GEOLOGIC RANKING AS AN EXPLANATORY VARIABLE IN ESTIMATING THE PROBABILITY OF ELEVATED ARSENIC CONCENTRATIONS IN PENNSYLVANIA GROUNDWATER


GROSS, Eliza L., New Cumberland, PA 17055, egross@usgs.gov

Almost 2.2 million people in Pennsylvania drink groundwater from privately-owned wells not regularly tested for arsenic, a known carcinogen. Arsenic data are sparse because statewide testing to determine where groundwater concentrations exceed the health-based maximum contaminant level of 10 parts per billion (ppb) is prohibitively expensive. To reduce health risks, areas with potential for elevated arsenic concentrations can be defined. The purpose of this study is to utilize a dependent variable of arsenic concentrations and explanatory variable of geologic units ranked according to arsenic presence to determine areas with the highest predicted probability of elevated arsenic concentrations in groundwater, defined in this study as greater than or equal to 4 ppb.

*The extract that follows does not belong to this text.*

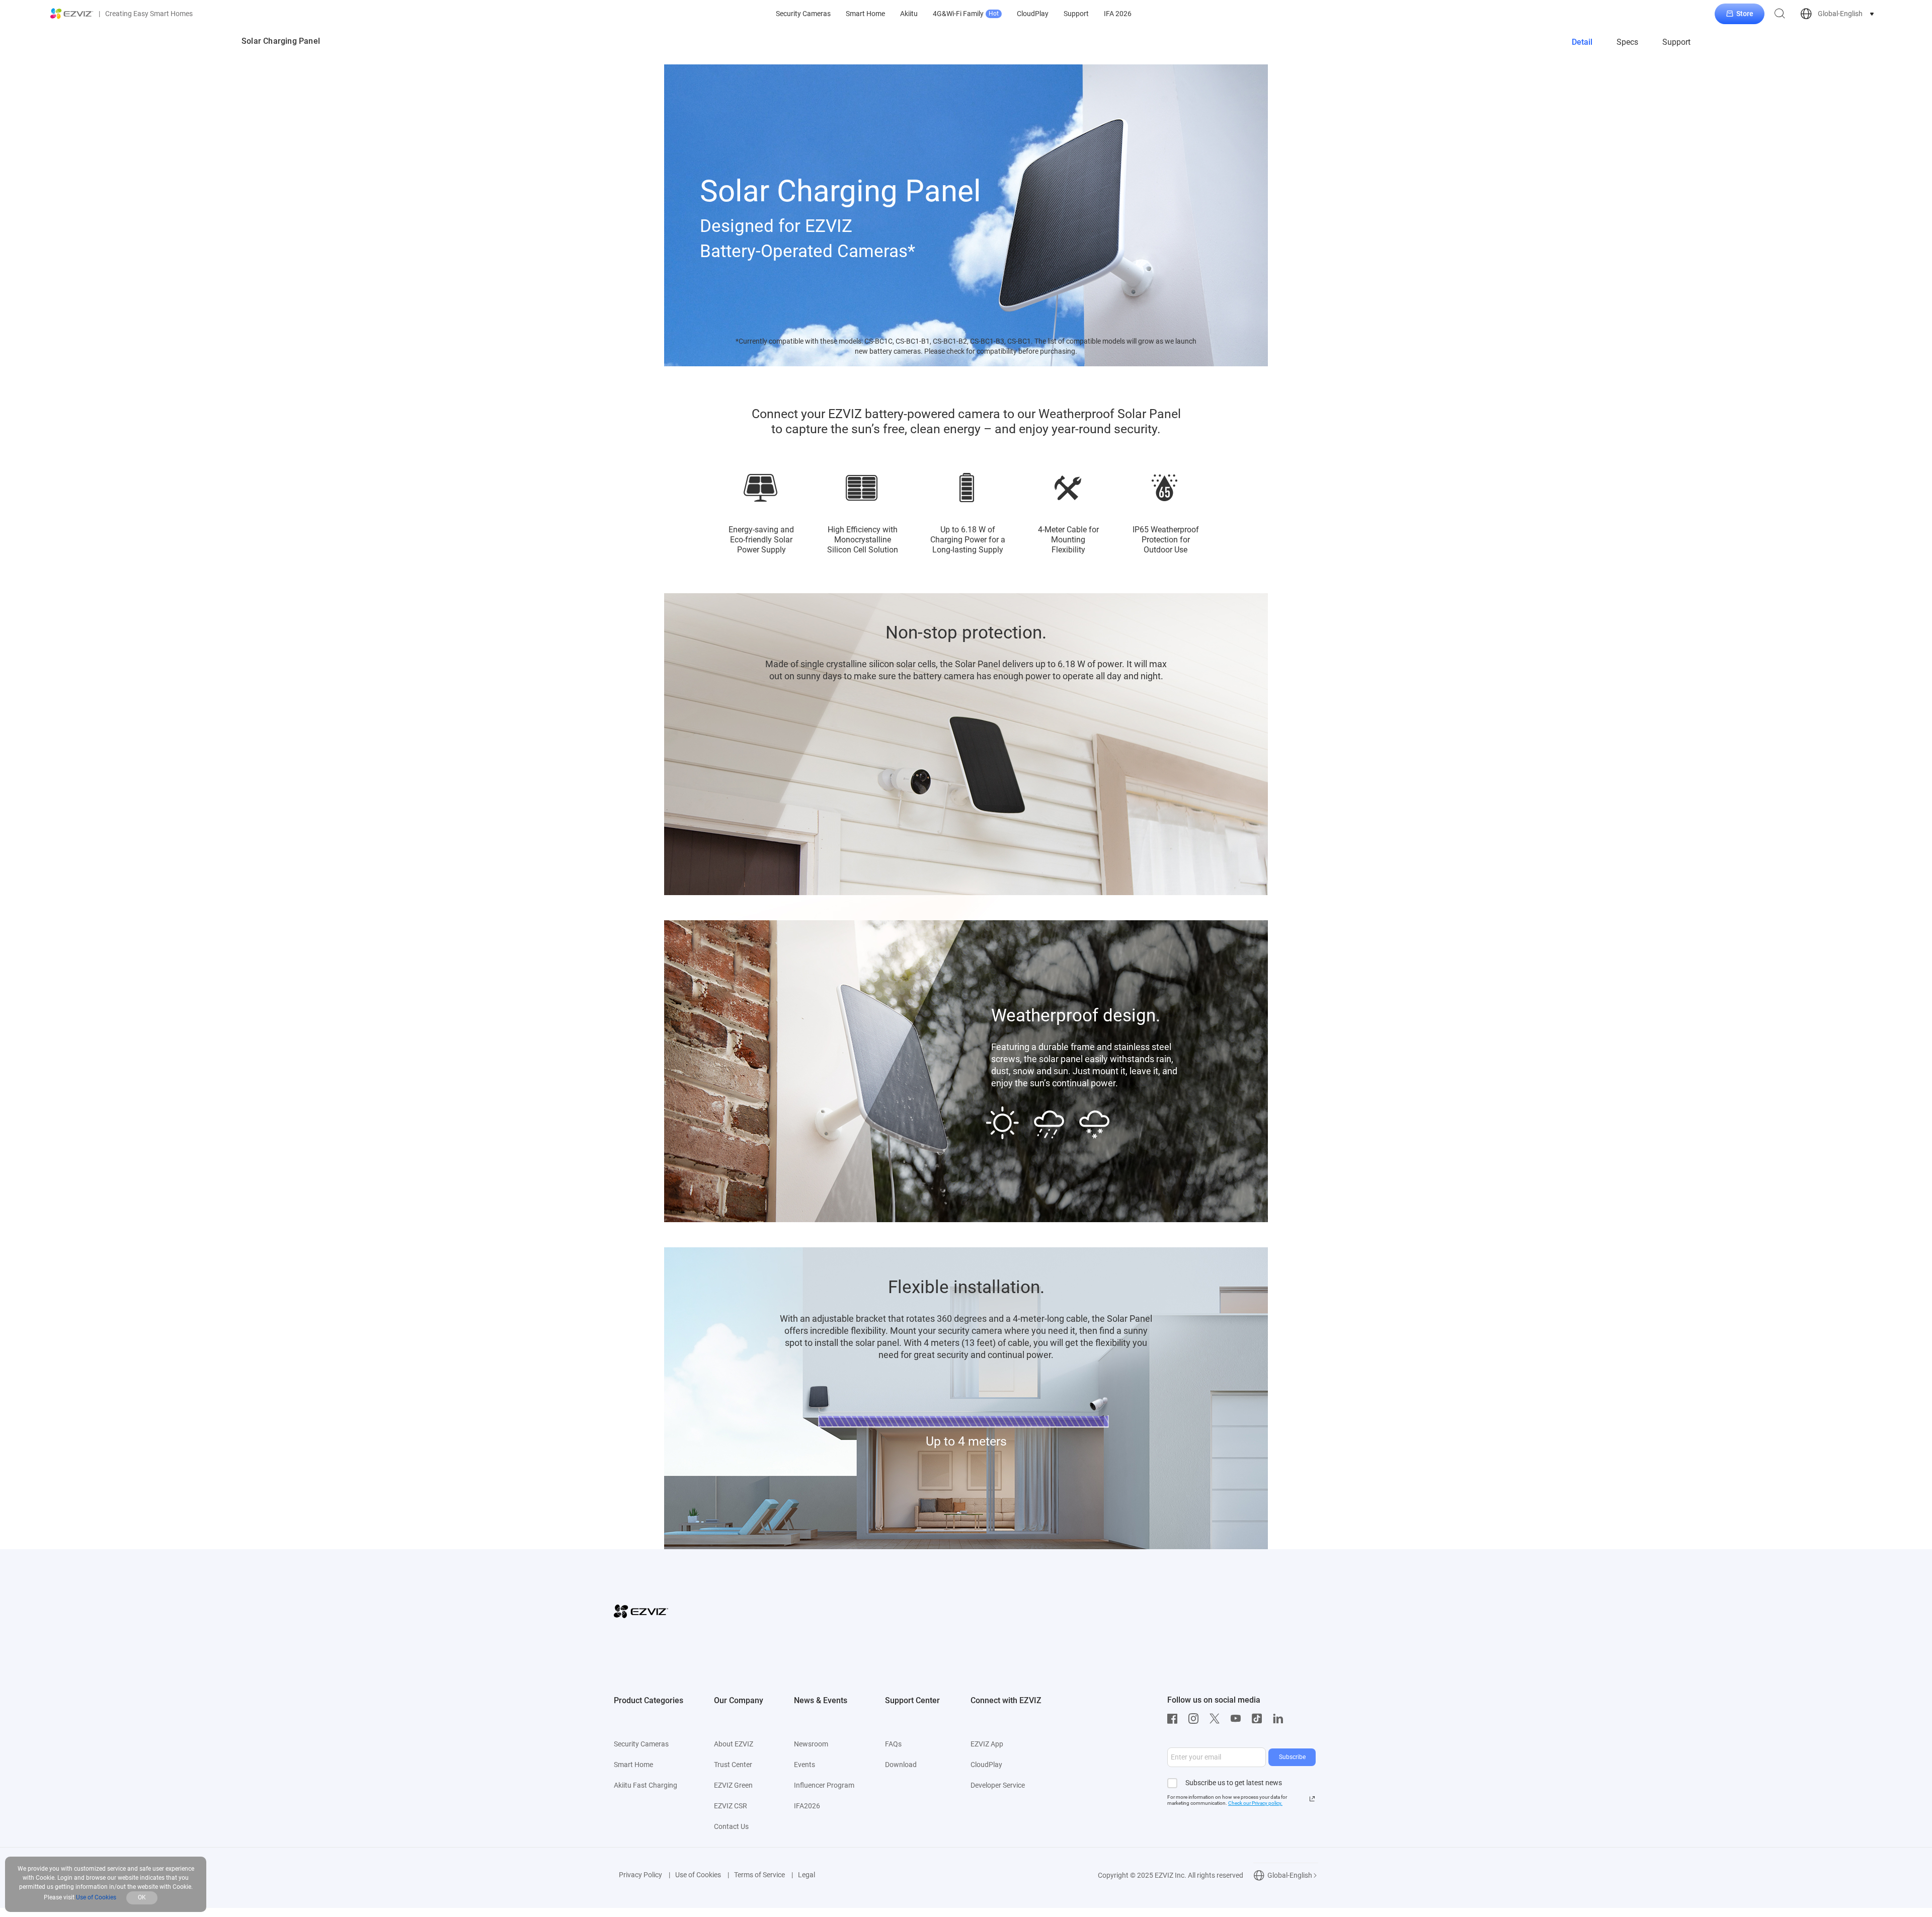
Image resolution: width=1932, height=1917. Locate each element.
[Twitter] (1217, 1718)
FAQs (893, 1744)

Predicted probabilities for arsenic concentrations are calculated and mapped using a logistic regression model. The model uses a binary dependent variable of 5,023 water well arsenic concentrations and explanatory data extracted for each well using a Geographic Information System (GIS). The spatial dataset used as the explanatory variable is made up of ranked geologic units with arsenic presence rankings assigned according to professional opinion obtained through arsenic studies, arsenic concentrations in stream sediments, and geologic characteristics.

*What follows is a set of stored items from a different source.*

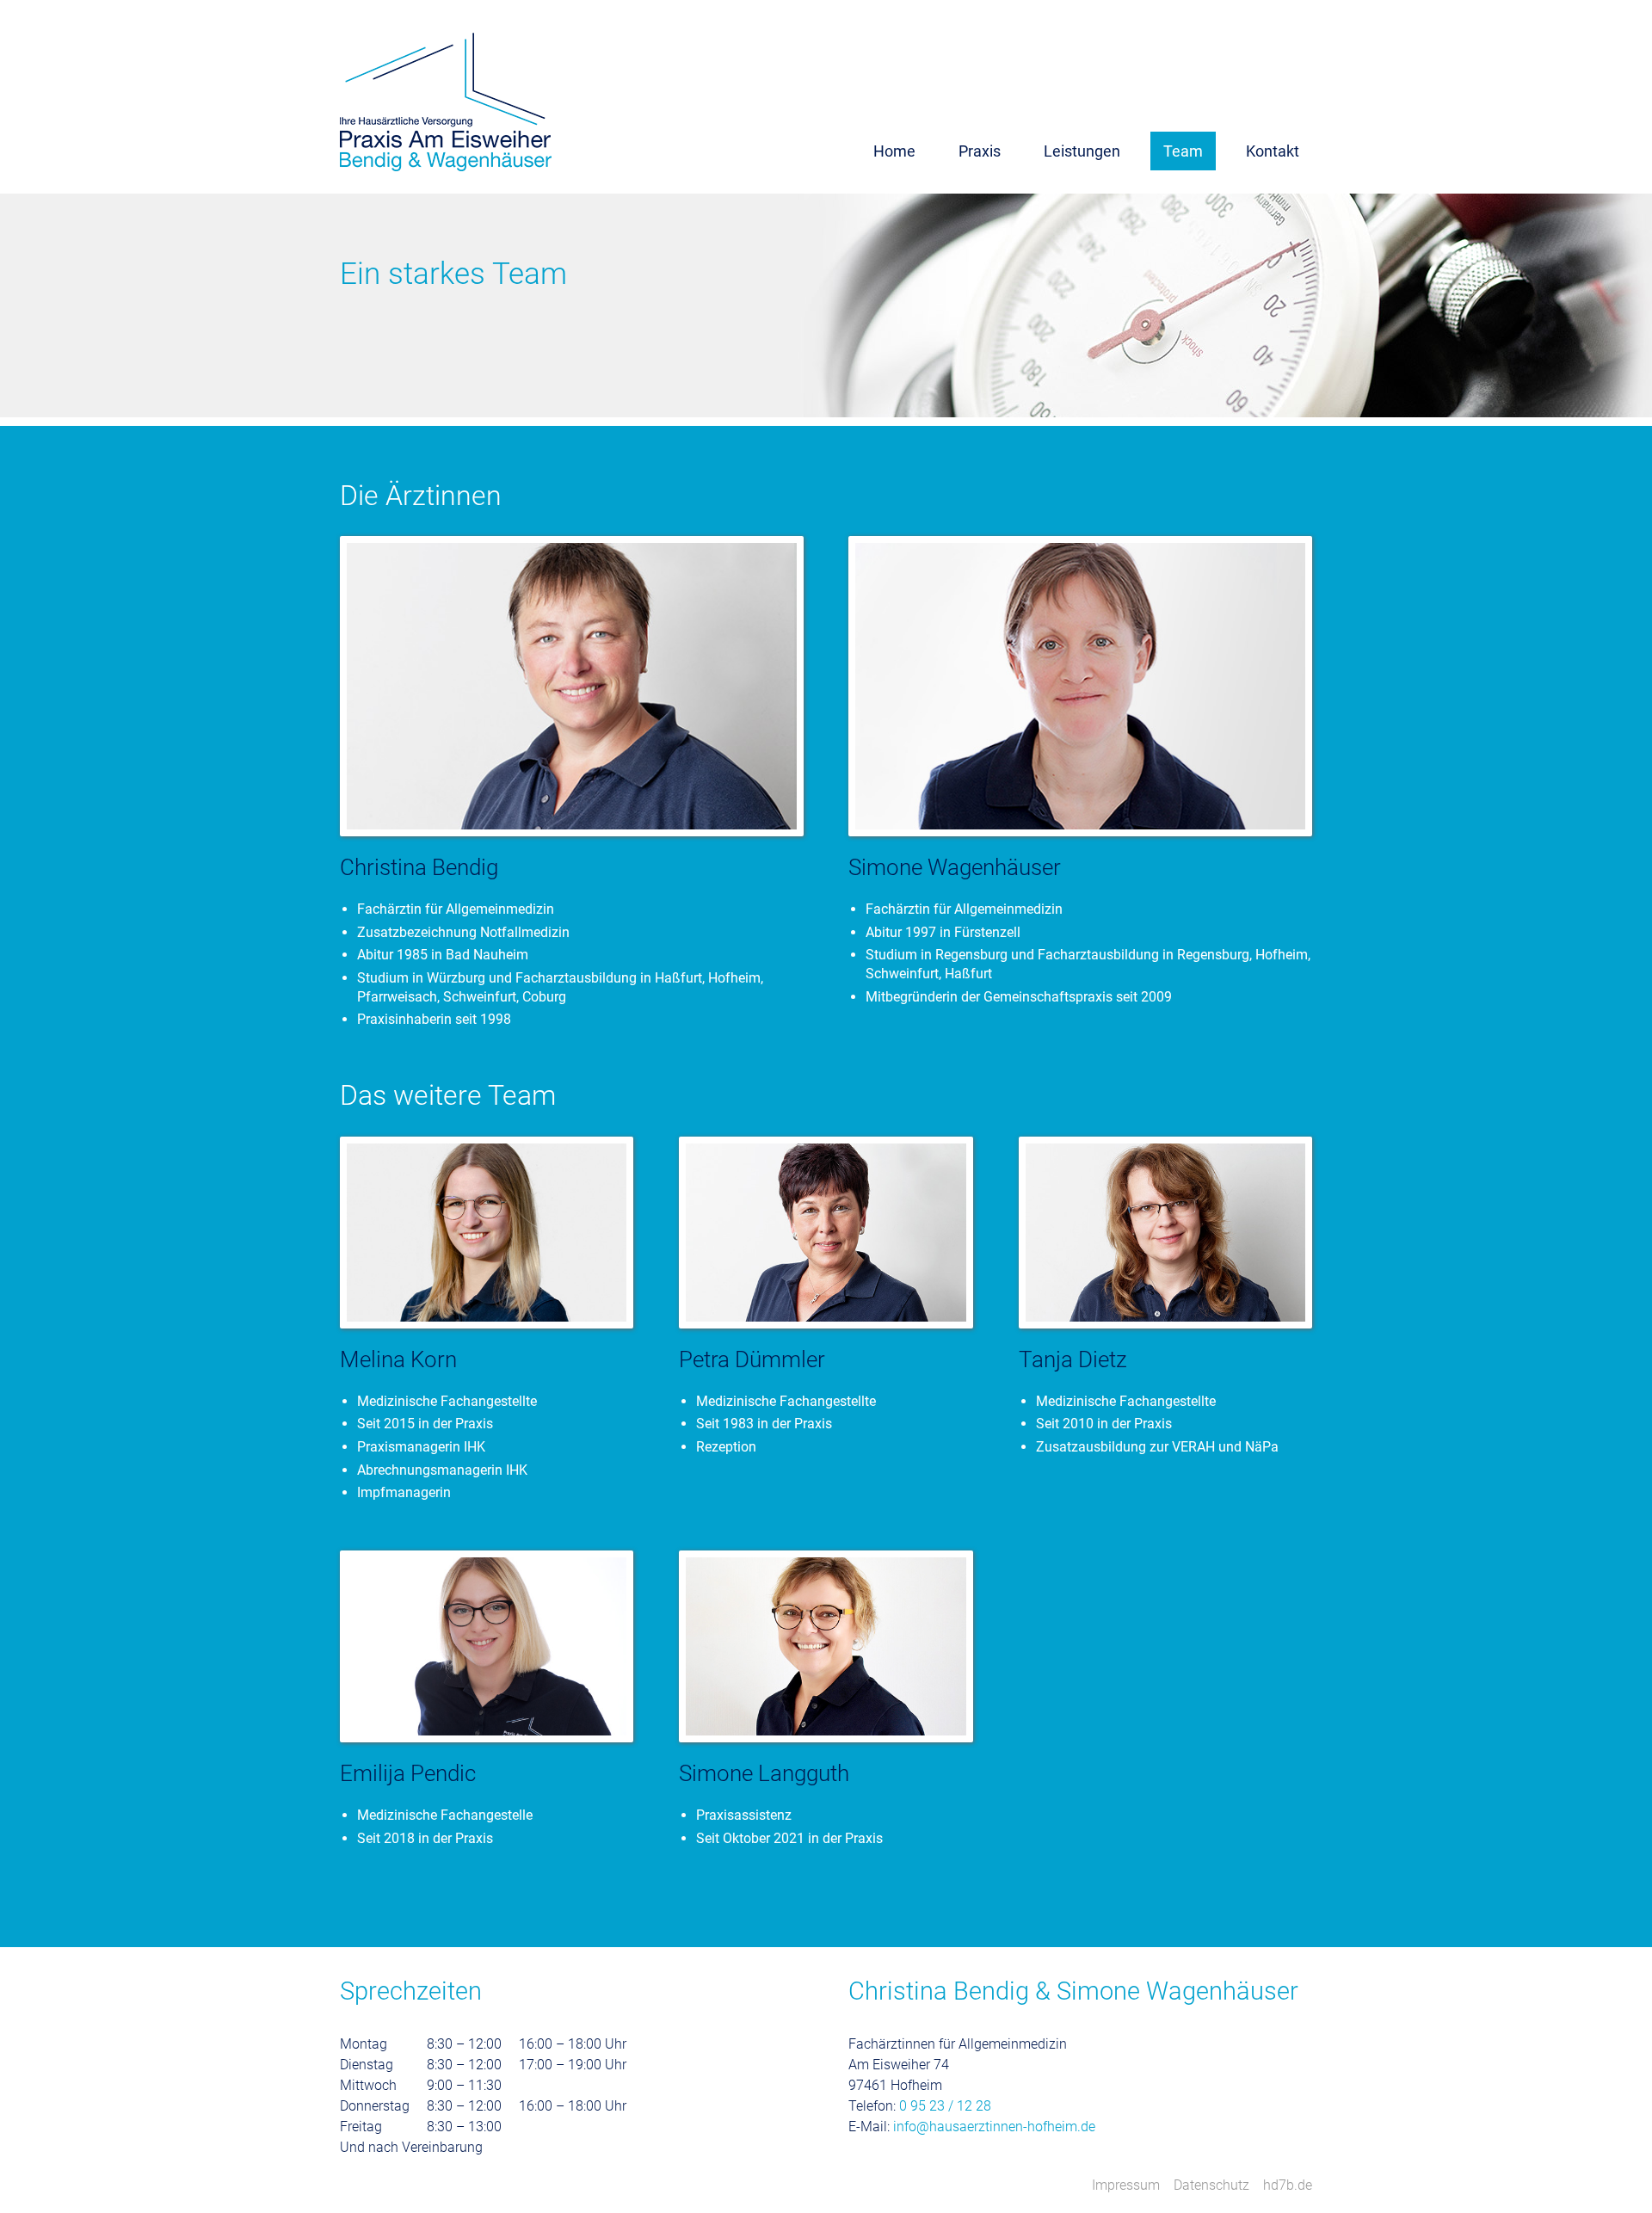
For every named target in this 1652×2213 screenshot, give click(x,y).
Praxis (980, 151)
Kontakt (1272, 151)
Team (1183, 151)
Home (894, 151)
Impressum (1126, 2185)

The logistic regression model identifies ranked geologic units as an influential variable in predicting the probability of elevated arsenic concentrations in areas of sparse data. The model results include a Standardized Estimate of 0.34 for geologic ranking, a max-rescaled R-Square of 0.09, and satisfactory model fit for the Hosmer and Lemeshow Goodness-of-Fit Test. Predicted probabilities of elevated arsenic concentrations range from 1 to 48 percent, and the resulting map shows a predicted probability of 35 to 48 percent in eastern and north central Pennsylvania. Pearson residuals were calculated and plotted, indicating clusters of poor predictions in southeast, southwest, and northwest Pennsylvania. Although this model provides a reasonable geologic portrayal of elevated arsenic concentrations, the predictive power of the model could be improved by including additional explanatory variables, such as geochemical parameters, land cover characteristics, or soils properties.